Abstract

Objective:The aim of this study was to investigate the effect of demographic and clinical characteristics on temporal changes in seizure control and frequency in medically treated epilepsy patients to guide treatment modalities.Methods:We retrospectively analyzed the association between clinical and demographic characteristics and seizure frequency in 1329 epilepsy patients who were followed up at an outpatient clinic for one to eight years, 2008-2015..Results:Younger age at first seizure (p = 0.0465) and a long disease duration (p = 0.0406) had a negative effect on seizure control in all the epilepsy patients. Febrile convulsions (FCs) (p > 0.0001), perinatal risk (PNR) (p > 0.0002), a family history of epilepsy (FHE) (p > 0.0016), antiepileptic drug (AED) use (p > 0.001), mental retardation (MR) (p > 0.001), and psychiatric disorders (p > 0.0478) were prognostic indictors of temporal changes in seizure frequency. The presence of PNR (p = 0.0416), age at onset of epilepsy (p = 0.034), central nervous system infection (CNSI) (p = 0.04), and AEDs number (p = 0.0282) were prognostic indicators of not remaining seizure free for one year.

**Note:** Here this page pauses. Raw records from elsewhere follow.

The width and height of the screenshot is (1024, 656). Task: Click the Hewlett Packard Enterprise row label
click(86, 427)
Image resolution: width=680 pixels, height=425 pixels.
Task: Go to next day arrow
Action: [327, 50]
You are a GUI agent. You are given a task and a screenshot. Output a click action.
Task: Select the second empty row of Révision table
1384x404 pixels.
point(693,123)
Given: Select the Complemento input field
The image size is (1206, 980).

In those with partial epilepsy, a trauma history (p = 0.05), a longer epilepsy duration (p = 0.0057), and FHE (p = 0.0466) increased the frequency of seizures, whereas cerebrovascular event (CVE) history decreased the seizure frequency (p = 0.0413). In addition, FHE (p = 0.0438) and psychotic disorders (p = 0.0416) increased generalized seizures frequency.Conclusion:In all the epilepsy patients, a younger age at onset and longer duration of epilepsy were associated with a poor prognosis. The presence of PNR, age at onset of epilepsy, CNSI, and AEDs numbers were prognostic indicators of not remaining seizure free for one year. Increasing AEDs number was not effective in controlling seizures in partial epilepsy, but it was effective in controlling seizures in generalized epilepsy.

Highlights

  • Epilepsy is a common neurological disorder worldwide.[1]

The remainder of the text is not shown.